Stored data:
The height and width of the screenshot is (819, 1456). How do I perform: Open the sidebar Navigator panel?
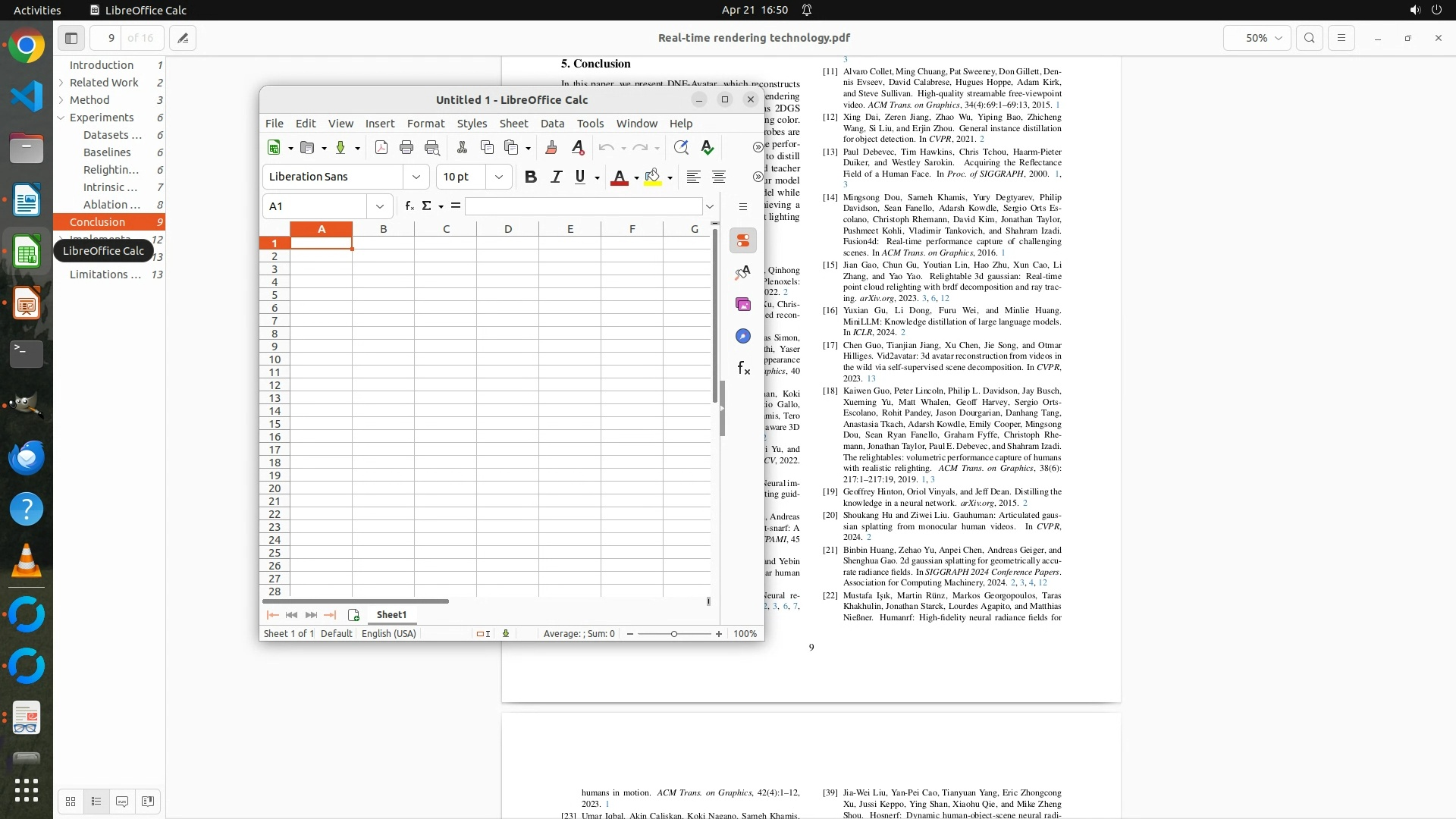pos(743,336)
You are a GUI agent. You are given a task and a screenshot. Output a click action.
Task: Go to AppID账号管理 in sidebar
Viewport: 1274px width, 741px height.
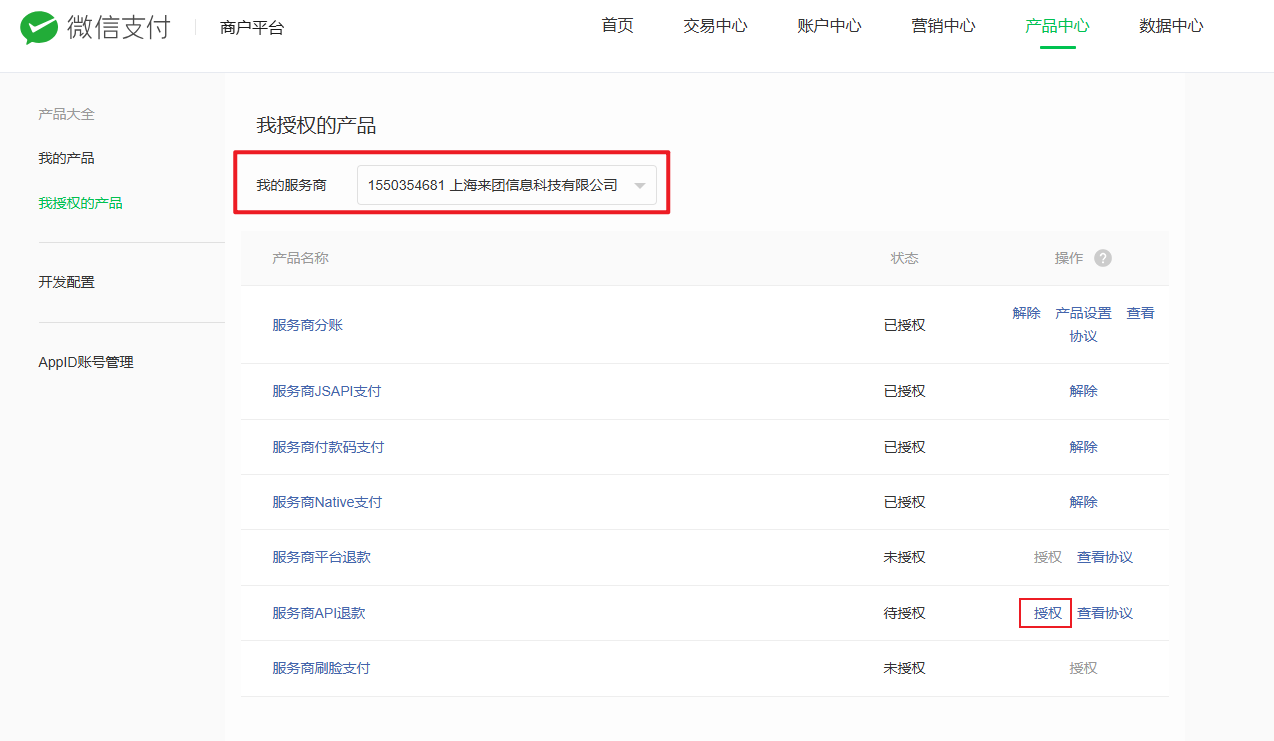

PROBLEM:
Present each line of the data above as an item in a numbered list, skipping any blank lines and leaving out the pictures.

OUTPUT:
1. The height and width of the screenshot is (819, 1456). How do I perform: Open the sidebar Navigator panel?
2. pos(743,336)
3. You are a GUI agent. You are given a task and a screenshot. Output a click action.
4. Task: Go to AppID账号管理 in sidebar
5. Viewport: 1274px width, 741px height.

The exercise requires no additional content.